>> Start Excerpted passage
The output of the neural network is the total output for the day and each sequence for a given day has the same total output.

For example:

1.7,11.4 -> 10300
1.7,11.4,67.5 -> 10300
1.7,11.4,67.5,250.5 ... -> 10300
1.7,11.4,67.5,250.5,573.5 -> 10300

The outputs from the LSTMs are feed into a dense layer and we randomly dropout 20% of the values to not overfit the model to the training set. The output of the dense layer becomes the prediction our model generates.

Notice: We lost the timestamp altogether; in our model only the sequences of readings matter.

Our LSTM model has the following design:

The network model is an exact translation of the network diagram above.


In [10]:
def create_model(x):
    """Create the model for time series prediction"""
    with C.layers.default_options(initial_state = 0.1):
        m = C.layers.Recurrence(C.layers.LSTM(TIMESTEPS))(x)
        m = C.sequence.last(m)
        m = C.layers.Dropout(0.2)(m)
        m = cntk.layers.Dense(1)(m)
        return m

Training

Before we can start training we need to bind our input variables for the model and define what optimizer we want to use. For this example we choose the adam optimizer. We choose squared_error as our loss function.


In [11]:
# input sequences
x = C.layers.Input(1)

# create the model
z = create_model(x)

# expected output (label), also the dynamic axes of the model output
# is specified as the model of the label input
l = C.layers.Input(1, dynamic_axes=z.dynamic_axes, name="y")

# the learning rate
learning_rate = 0.005
lr_schedule = C.learning_rate_schedule(learning_rate, C.UnitType.minibatch)

# loss function
loss = C.ops.squared_error(z, l)

# use squared error to determine error for now
error = C.ops.squared_error(z, l)

# use adam optimizer
momentum_time_constant = C.learner.momentum_as_time_constant_schedule(BATCH_SIZE / -math.log(0.9)) 
learner = C.learner.adam_sgd(z.parameters, 
                             lr = lr_schedule, 
                             momentum = momentum_time_constant)
trainer = C.Trainer(z, (loss, error), [learner])

Time to start training.
>> End Excerpted passage
> [Stated problem] Please repeat the LSTM tutorial excerpt word for word, beginning at the words "# use adam optimizer" and stopping after "(loss, error), [learner])". The items that follow come from a separate source unrelated to the LSTM tutorial excerpt.
>> Start Data extract
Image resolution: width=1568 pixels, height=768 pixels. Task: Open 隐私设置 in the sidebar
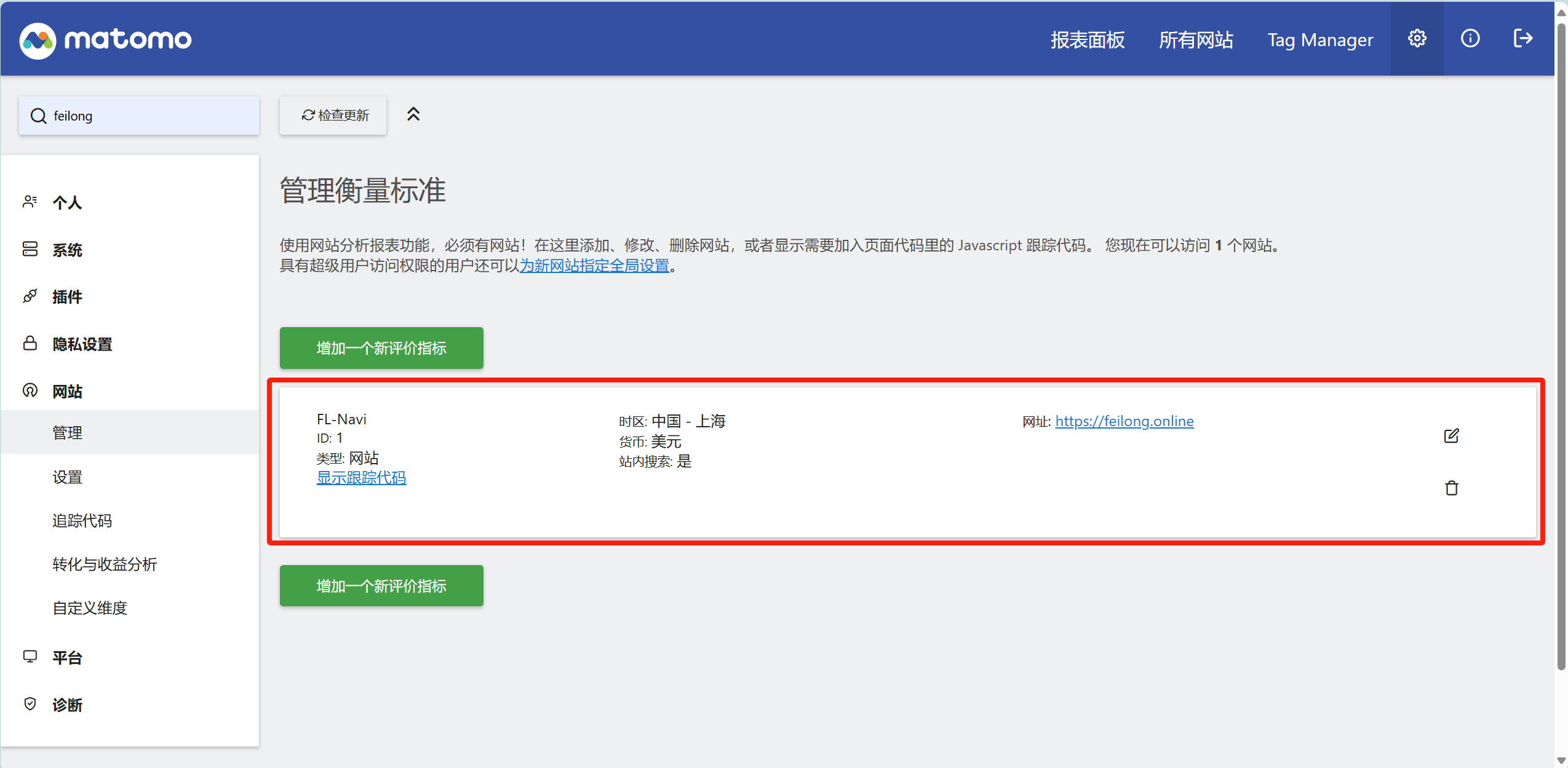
>> End Data extract
>> Start Data extract
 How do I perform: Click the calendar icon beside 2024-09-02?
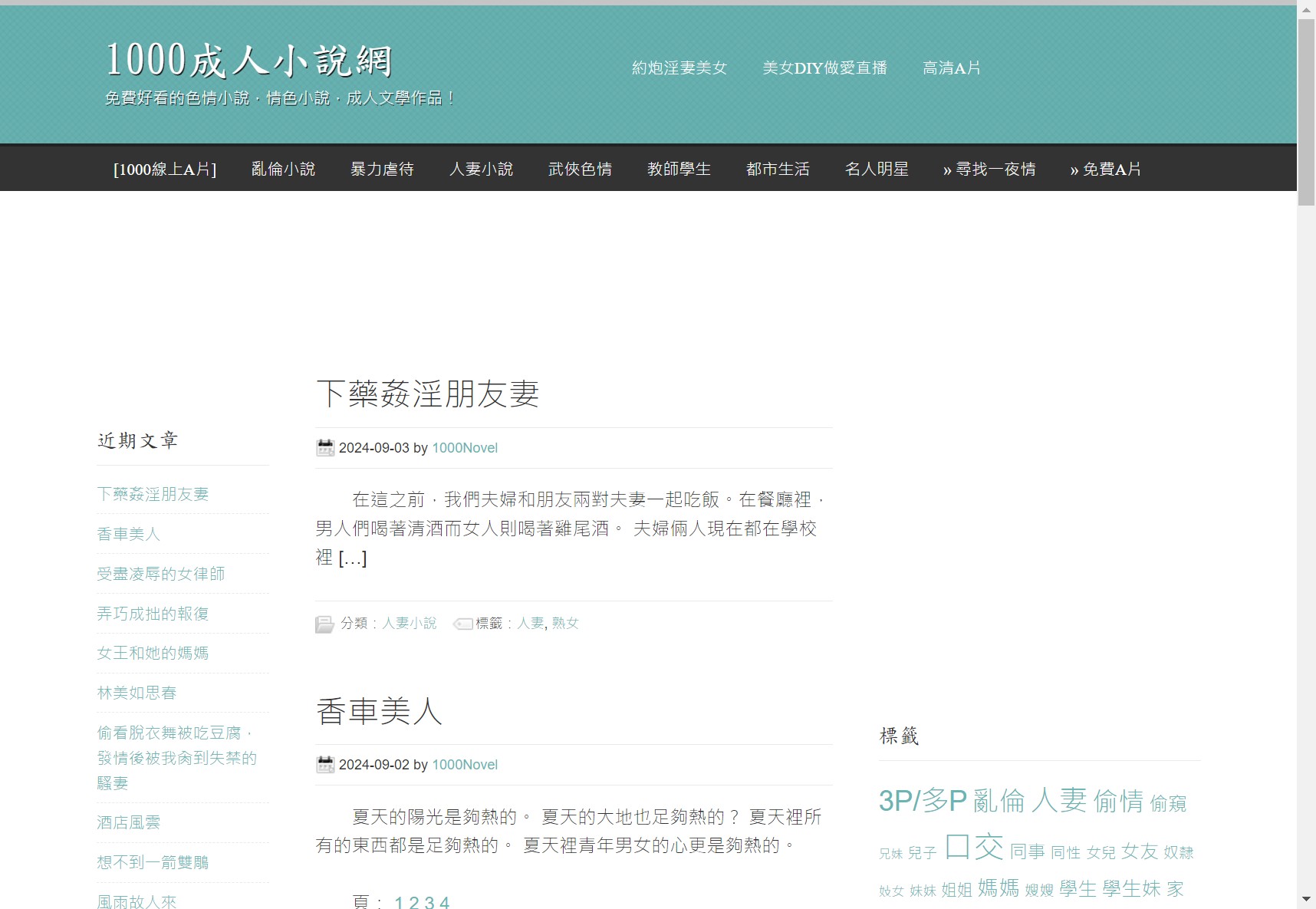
>> End Data extract
> [Finished exercise]
# use adam optimizer
momentum_time_constant = C.learner.momentum_as_time_constant_schedule(BATCH_SIZE / -math.log(0.9)) 
learner = C.learner.adam_sgd(z.parameters, 
                             lr = lr_schedule, 
                             momentum = momentum_time_constant)
trainer = C.Trainer(z, (loss, error), [learner])